Diary

WikiLeaks Exposing the Psychology of America

12 December 2010

image It is difficult for individuals to change their personalities; it also also difficult for countries to change their personalities. Derek Leebaert desribes the lens through which American diplomats have thinking about the world for a long time.

Our Envoys, Ourselves (NY Times)


A GLOBAL power’s diplomatic archives are inevitably full of caustic dispatches. In Britain, a new batch of Foreign Office records is declassified each January under the “30-year rule” (a “50-year rule” before 1968). Historians can peruse elegantly handwritten mockeries of President Eisenhower’s name as exotically Eastern European, or files deriding Americans as the planet’s “most excitable” people—other than Bangladeshis.

 

For the most part, such documents provide little more than a snapshot of a moment in history or a window into the mind of a particular diplomat. Over the last two weeks, however, WikiLeaks has opened another perspective. Its quarter-million cables provide a sample broad enough to reflect the culture in which American foreign policy takes shape.

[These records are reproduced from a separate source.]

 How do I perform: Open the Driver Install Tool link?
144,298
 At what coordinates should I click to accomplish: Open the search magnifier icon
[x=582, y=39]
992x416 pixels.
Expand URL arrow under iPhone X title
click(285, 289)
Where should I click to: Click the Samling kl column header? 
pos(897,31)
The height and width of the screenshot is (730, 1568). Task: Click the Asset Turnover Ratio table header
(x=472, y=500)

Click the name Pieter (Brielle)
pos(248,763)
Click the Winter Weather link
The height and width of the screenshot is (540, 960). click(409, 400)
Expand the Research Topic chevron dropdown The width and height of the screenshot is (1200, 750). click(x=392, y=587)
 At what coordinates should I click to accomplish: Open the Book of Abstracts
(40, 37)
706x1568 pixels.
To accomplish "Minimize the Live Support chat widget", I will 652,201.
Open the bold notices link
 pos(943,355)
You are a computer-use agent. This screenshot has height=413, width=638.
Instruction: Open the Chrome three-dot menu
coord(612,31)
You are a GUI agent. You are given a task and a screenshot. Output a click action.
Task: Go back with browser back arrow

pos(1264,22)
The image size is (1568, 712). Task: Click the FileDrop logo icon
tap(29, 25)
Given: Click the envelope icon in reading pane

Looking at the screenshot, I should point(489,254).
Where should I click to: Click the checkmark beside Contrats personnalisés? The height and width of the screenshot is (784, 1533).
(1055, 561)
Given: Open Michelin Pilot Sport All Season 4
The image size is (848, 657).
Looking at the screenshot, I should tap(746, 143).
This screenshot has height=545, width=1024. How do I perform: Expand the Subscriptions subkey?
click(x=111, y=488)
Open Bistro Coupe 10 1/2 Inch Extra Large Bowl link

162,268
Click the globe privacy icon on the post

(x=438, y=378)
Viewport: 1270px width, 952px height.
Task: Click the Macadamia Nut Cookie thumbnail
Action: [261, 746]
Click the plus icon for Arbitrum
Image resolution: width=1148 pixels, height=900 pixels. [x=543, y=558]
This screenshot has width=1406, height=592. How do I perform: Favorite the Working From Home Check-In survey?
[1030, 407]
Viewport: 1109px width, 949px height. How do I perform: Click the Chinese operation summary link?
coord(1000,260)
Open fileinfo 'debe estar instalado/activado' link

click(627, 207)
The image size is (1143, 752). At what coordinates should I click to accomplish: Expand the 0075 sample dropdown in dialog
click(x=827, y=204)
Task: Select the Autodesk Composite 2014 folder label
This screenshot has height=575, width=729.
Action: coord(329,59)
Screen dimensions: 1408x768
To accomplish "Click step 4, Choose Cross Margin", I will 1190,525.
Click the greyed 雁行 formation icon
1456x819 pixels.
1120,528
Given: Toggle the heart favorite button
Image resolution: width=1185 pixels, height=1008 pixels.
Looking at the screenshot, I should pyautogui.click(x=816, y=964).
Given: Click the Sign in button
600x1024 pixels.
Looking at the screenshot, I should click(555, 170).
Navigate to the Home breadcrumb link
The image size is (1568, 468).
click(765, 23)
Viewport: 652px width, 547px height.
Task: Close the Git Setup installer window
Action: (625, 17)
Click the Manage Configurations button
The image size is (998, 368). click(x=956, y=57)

We encounter the mind-set of a freewheeling, democratic superpower, a pattern of thought that shows great excitement over celebrities and moments hailed as irreversibly world-changing. In this, the State Department truly represents our national disposition.

A century ago, a foreign journalist asked the theatrical impresario Charles Frohman why one saw only actors’ names on Broadway marquees, whereas in Paris the names in lights were those of playwrights. Frohman explained that in America, the emphasis is always on the doer, not the thing done: “There are stars in every walk of American life. It has always been so in democracies.” It remains true today: as the most individualistic of all democracies, America creates, rewards, obsesses over stars of every kind and intensely extols personal success.

WikiLeaks has shown how these enthusiasms play out overseas. The pages of the leaked cables hum with high-level gossip and trenchant cameos. Chancellor Angela Merkel of Germany “avoids risk and is seldom creative”; a “penchant for partying hard” has left Prime Minister Silvio Berlusconi of Italy “a complete mess”; President Nicolas Sarkozy of France is thin-skinned and has “monarchial tendencies”; Prime Minister Vladimir Putin of Russia is like a Mafia godfather but also “resents or resists the workload he carries.”

The danger is that personalization, however accurate, can get in the way of sharper assessments of resources, national aims and public attitudes. Knowing delicious details of le tout Paris, for instance, still left Washington unprepared for France’s refusal to join in the invasion of Iraq in 2003.

Similarly, as America sets out to build nations in the undeveloped world, it keeps discovering new heroes who, eventually, turn out to be less than the supermen they were once considered. There is Hamid Karzai, previously the savior of Afghanistan, now revealed by WikiLeaks as (at best) unaware that his brother may be a major figure in the opium trade.

This is an old story. In the 1950s there was Syngman Rhee in South Korea; in Vietnam, there was Ngo Dinh Diem, the “Churchill of Asia”; then the shadowy Ahmed Chalabi was supposed by the Bush administration to be “the George Washington of Iraq.” The problem is that Washington too often finds itself with few choices but to keep working with such figures even after they no longer appear indispensable (or, like Diem, have to be dispensed with).

America’s thirst to single out great figures is matched by the desire to be on hand at history’s great events. Repeatedly, however, we fail to put such moments in context, and thus inflate their significance in the grand sweep of history.

Emerson was right to call us “the country of tomorrow.” We live in the future, are first to adopt the Next New Thing. From this outlook springs a casual approach to how the world moves and changes: the sense that destiny shifts easily, suddenly, for obvious reasons. Remember how “everything” was deemed to have been transformed by the 9/11 attacks, or the fall of the Berlin Wall, or the 1972 summit meeting in Beijing that President Richard Nixon described as “the week that changed the world.”

So in WikiLeaks we see expectations that one death in North Korea—that of the dictator Kim Jong-il—will transform a system in which thousands of people are brutally invested. (Never mind that it rode right on when Mr. Kim’s father, Kim Il-sung, died in 1994.) As for Iran, WikiLeaks shows Washington anticipating yet another “different world,” which is what Secretary of Defense Robert Gates told Italy’s foreign minister would occur should Tehran get nuclear weapons.

The leaking of secret documents is hardly to be encouraged. WikiLeaks may imperil the lives of agents or compromise negotiations, and is certainly arming our enemies with awkward knowledge. But that doesn’t mean we can’t learn from the cables. Let’s hope that the exposure of our diplomatic fixations on personalities and allegedly world-changing events will lead us, in fact, to a less excitable, more informed foreign policy.

Derek Leebaert, a management consultant, is the author of “Magic and Mayhem: The Delusions of American Foreign Policy From Korea to Afghanistan.”